Top of Data to examine
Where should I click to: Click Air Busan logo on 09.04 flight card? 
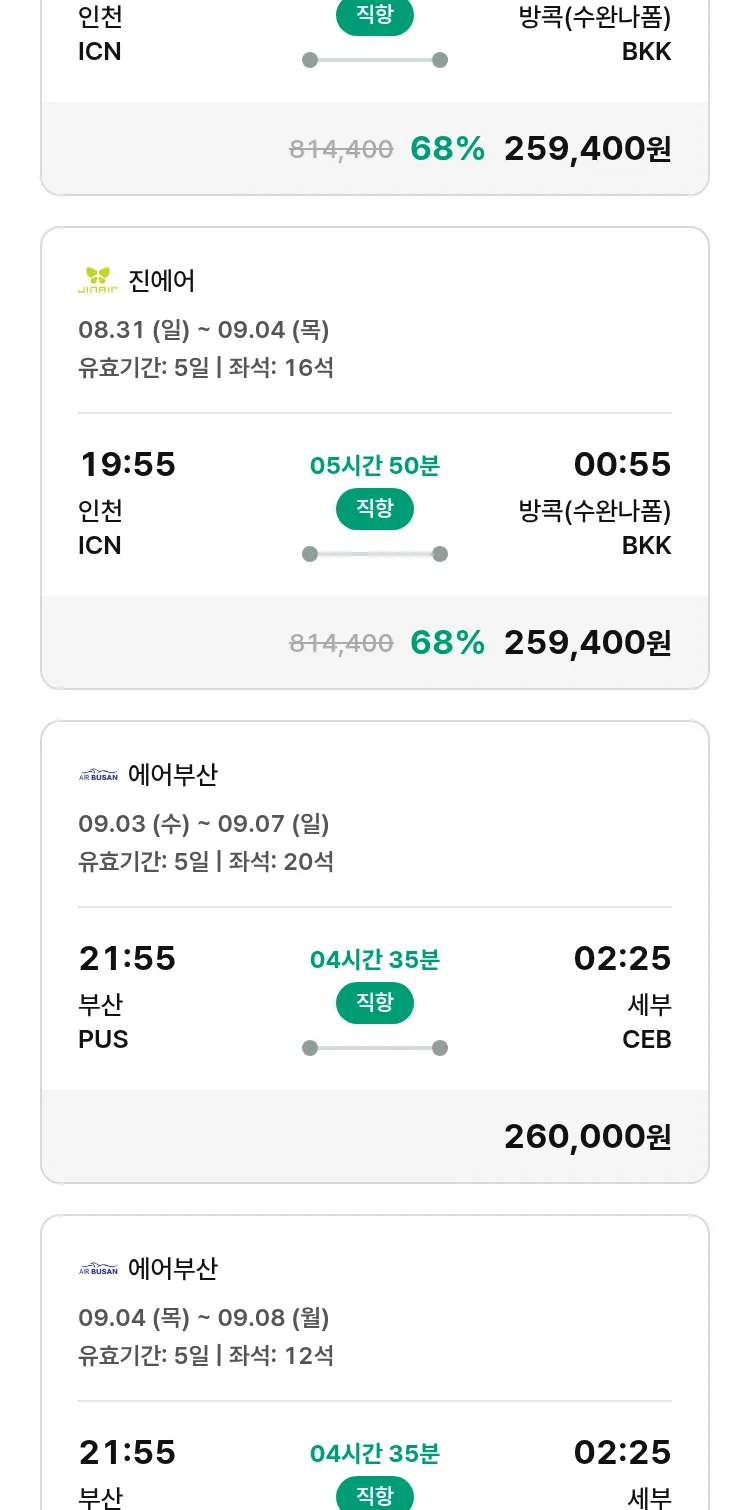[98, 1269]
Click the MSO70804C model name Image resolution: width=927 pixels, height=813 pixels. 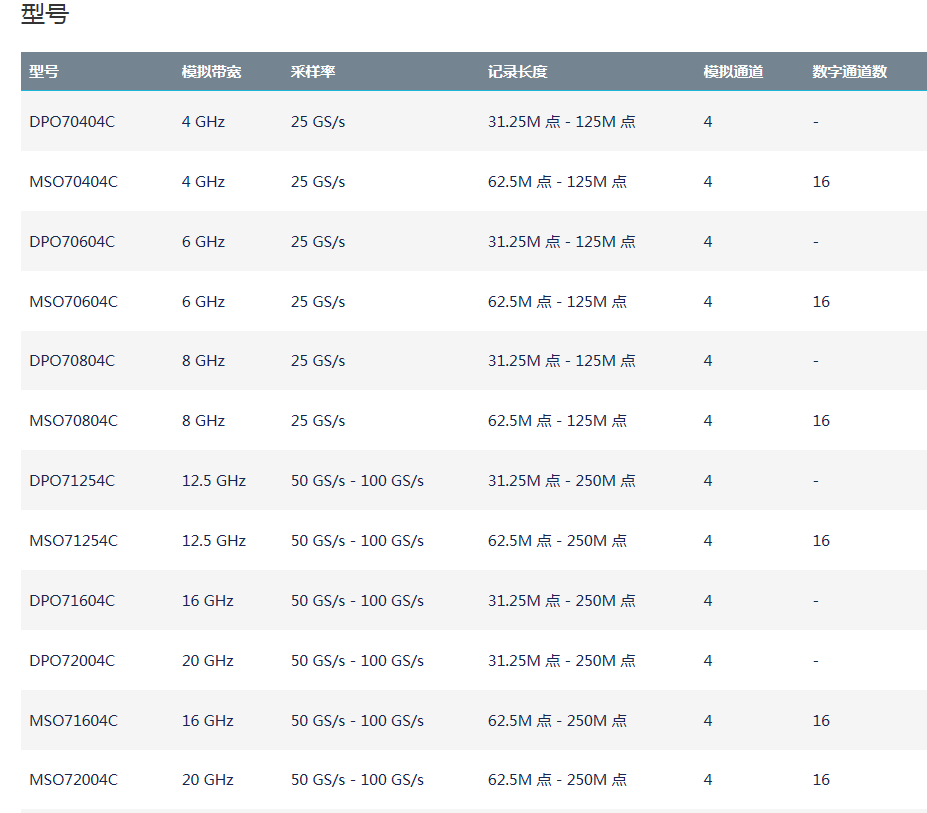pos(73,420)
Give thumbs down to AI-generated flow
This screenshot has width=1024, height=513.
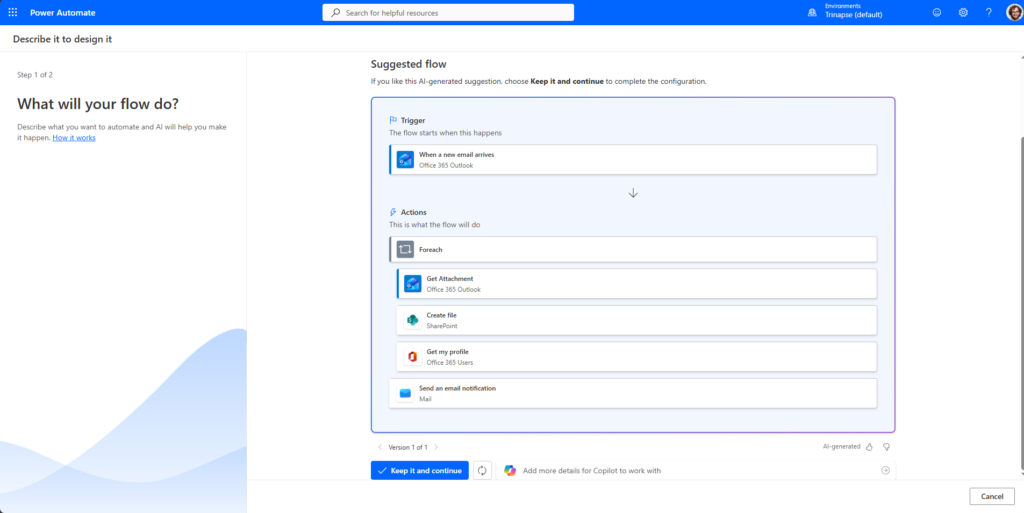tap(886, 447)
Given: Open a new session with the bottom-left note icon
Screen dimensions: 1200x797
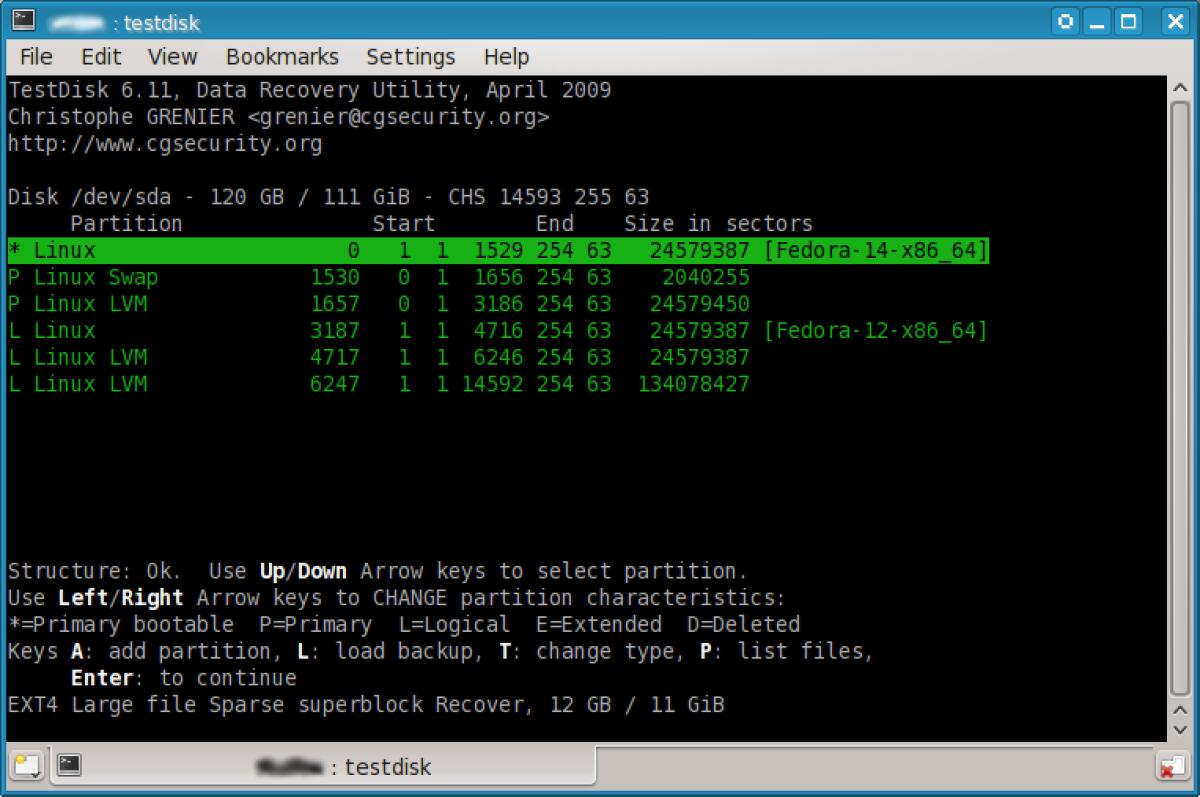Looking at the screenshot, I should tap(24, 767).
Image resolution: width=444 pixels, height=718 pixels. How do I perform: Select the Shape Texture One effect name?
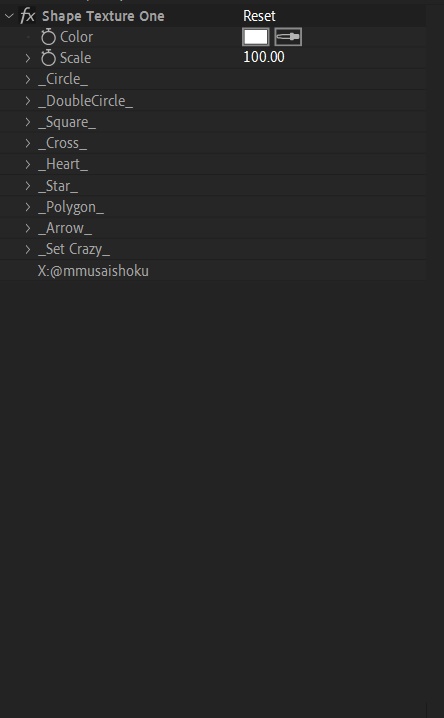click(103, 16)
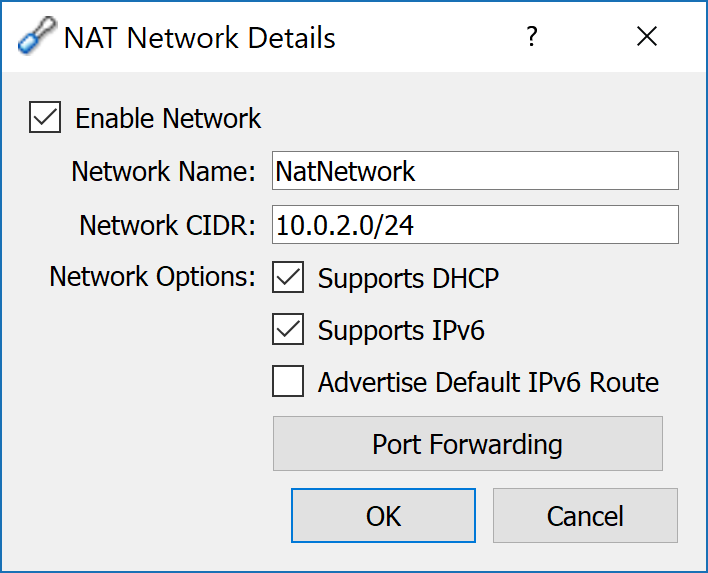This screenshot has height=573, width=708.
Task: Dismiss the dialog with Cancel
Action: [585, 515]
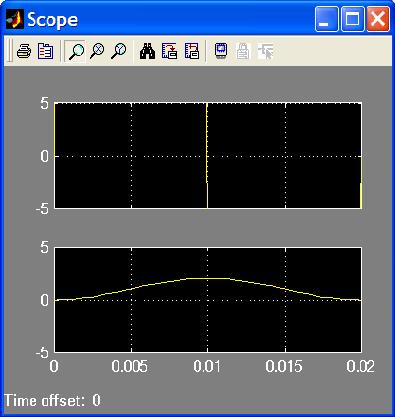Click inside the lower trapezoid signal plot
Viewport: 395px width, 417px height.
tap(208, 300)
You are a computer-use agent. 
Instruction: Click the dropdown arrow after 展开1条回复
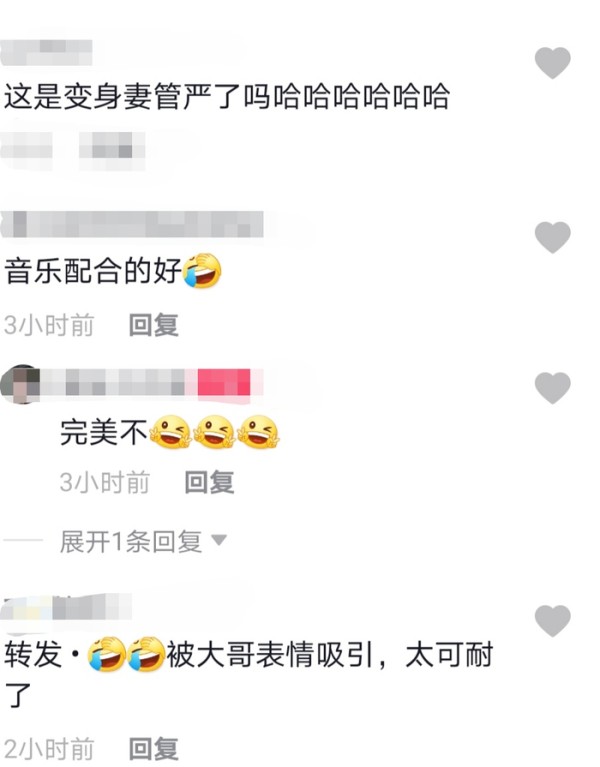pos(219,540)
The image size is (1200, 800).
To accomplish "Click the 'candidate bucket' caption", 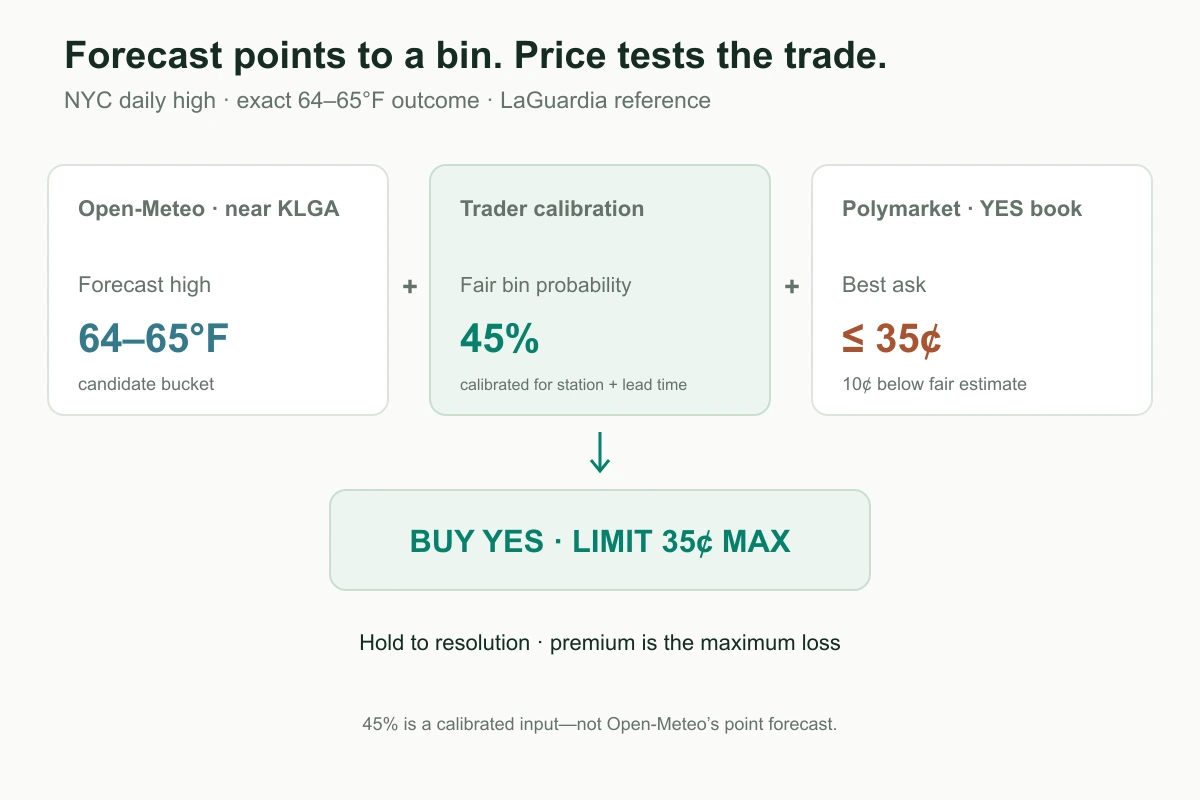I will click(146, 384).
Bottom of Data to examine
What the task requires » Repeat exactly, and only, the entries from the line with "Screen dimensions: 1200x797" through the line with "The image size is (1200, 800).". Pictures are skipped.

Solution for this task »
Screen dimensions: 1200x797
Looking at the screenshot, I should tap(24, 767).
Image resolution: width=444 pixels, height=718 pixels. How do I perform: Select the Shape Texture One effect name?
click(103, 16)
This screenshot has height=573, width=708.
Task: Dismiss the dialog with Cancel
Action: [585, 515]
Click inside the lower trapezoid signal plot
Viewport: 395px width, 417px height.
tap(208, 300)
You are a computer-use agent. 
Instruction: Click the dropdown arrow after 展开1条回复
pos(219,540)
The image size is (1200, 800).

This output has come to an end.